Haruku semakin menjadi. Air mata yang semula rinai, berubah menganak sungai, tak berapa lama lagi mungkin menggeser posisi danau Toba.
Aku merana, melangkah menyusuri jalanan berpedang. Hitam dan biru tak berbeda. Hanya berjalan dan terus berjalan.
Mendekati persimpangan, aku menemukan sesuatu yang unik.
'Dia' bernama Aib. Aku katakan unik, karena bentuk tubuhnya yang fleksibel. Aib bisa sangat kecil lebih kecil dari butiran debu hingga tak terlihat. Atau sebaliknya, bisa membesar sangat besar melampau batas jarak pandang. Mungkin dia sejenis pahlawan super dalam dongeng Ramayana.
Hanya saja ada yang aneh darinya. Pakaiannya tidak pernah sesuai dengan keadaan. Terkadang dia mengenakan burdah dan gamis hingga menutupi seluruh tubuhnya; berjalan; bergaul dengan orang-orang yang telanjang; menebar pesona agar terlihat terpandang.
Terkadang dia bertelanjang dada; memamerkan bokongnya yang seksi; berkumpul diantara orang-orang berdasi tanpa rasa canggung sedikitpun.
Bahkan aku pernah melihatnya bugil tanpa busana; meliuk-liuk di atas panggung; diiringi riuh dua kubu besar dari Tawa dan Tangis; memadu padankan gaun Bibir antara senyuman dan cibiran.
Aib memang artis. Pasti dia bangga dengan dirinya yang fleksibel.
"Aku bukan kebanggaan atau sesuatu yang bisa dibanggakan. Seharusnya mereka menutupiku; mengunci mati aku dalam brankas besi berlapis tujuh, hingga tak ada seorang pun yang tau siapa aku," bantahnya saat aku menanyakan eksistensinya.
"Orang-orang disekitarku memang aneh.
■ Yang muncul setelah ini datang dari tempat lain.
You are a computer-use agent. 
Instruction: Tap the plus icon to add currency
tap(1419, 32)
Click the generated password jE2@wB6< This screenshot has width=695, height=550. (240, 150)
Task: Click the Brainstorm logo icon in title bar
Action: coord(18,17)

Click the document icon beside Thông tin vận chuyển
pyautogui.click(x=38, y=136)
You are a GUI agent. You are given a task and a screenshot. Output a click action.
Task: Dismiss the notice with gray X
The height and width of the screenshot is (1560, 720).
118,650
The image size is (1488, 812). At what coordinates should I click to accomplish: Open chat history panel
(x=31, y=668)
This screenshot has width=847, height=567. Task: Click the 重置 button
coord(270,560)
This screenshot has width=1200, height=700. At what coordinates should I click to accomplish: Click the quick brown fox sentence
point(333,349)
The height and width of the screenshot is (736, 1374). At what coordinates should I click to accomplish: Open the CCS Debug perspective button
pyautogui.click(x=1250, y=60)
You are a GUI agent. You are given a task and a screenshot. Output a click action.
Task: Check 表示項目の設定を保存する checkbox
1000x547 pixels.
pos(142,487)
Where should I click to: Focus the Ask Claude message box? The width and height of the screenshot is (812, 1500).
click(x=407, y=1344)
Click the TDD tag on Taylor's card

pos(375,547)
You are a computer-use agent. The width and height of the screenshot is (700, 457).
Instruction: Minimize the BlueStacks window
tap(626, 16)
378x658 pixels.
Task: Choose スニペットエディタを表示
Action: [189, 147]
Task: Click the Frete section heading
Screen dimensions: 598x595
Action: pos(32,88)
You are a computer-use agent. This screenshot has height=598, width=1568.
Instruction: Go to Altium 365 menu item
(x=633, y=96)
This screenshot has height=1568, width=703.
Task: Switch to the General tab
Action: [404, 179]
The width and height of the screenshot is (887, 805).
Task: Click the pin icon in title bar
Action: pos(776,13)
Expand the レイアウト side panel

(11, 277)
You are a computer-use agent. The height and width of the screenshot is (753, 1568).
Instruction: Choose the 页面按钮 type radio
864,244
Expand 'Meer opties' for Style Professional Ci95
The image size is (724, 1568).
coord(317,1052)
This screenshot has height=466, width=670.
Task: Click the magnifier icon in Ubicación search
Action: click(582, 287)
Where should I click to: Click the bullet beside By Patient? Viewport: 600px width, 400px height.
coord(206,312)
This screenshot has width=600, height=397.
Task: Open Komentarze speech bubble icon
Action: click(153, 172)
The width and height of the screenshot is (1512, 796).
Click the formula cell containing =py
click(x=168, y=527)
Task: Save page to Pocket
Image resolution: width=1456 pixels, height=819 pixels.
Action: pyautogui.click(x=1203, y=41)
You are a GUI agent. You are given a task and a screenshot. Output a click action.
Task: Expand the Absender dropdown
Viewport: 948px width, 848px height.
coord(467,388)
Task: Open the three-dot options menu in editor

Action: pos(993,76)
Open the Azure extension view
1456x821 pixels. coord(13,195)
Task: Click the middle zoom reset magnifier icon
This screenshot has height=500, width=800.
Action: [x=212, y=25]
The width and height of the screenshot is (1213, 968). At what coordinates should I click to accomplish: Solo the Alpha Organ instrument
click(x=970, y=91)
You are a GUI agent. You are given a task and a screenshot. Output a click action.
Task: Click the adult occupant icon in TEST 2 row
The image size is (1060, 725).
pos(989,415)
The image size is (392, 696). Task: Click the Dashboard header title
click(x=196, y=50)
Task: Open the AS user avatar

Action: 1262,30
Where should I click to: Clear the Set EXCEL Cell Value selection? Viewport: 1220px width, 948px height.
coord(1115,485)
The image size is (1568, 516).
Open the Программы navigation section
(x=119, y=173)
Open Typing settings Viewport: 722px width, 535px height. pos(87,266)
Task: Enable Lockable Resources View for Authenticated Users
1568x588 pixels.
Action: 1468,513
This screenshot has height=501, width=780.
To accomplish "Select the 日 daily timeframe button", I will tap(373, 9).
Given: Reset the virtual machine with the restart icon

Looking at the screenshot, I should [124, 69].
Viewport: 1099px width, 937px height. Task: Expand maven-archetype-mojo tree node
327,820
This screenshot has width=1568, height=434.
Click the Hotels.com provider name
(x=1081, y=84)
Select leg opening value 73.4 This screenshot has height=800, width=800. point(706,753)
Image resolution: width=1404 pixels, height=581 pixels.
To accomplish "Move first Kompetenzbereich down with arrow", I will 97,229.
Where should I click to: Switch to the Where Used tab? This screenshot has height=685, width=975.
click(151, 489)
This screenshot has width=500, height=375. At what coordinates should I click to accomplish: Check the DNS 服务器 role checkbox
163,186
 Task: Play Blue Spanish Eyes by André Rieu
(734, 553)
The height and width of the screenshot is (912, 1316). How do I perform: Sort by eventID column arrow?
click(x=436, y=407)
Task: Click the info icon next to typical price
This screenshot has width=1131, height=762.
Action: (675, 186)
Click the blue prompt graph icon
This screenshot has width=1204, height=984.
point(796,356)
Mereka memandangku sebagai sesuatu yang wajib dilihat; memakaikan gaun-gaun yang indah lalu menelanjangiku. Hanya agar bibir mereka tidak datar saja. Lucu sekali bukan? Saat mereka begitu antusias padaku demi sekedar tertawa, mencibir, mencemooh, dan segala macam model fashion Bibir."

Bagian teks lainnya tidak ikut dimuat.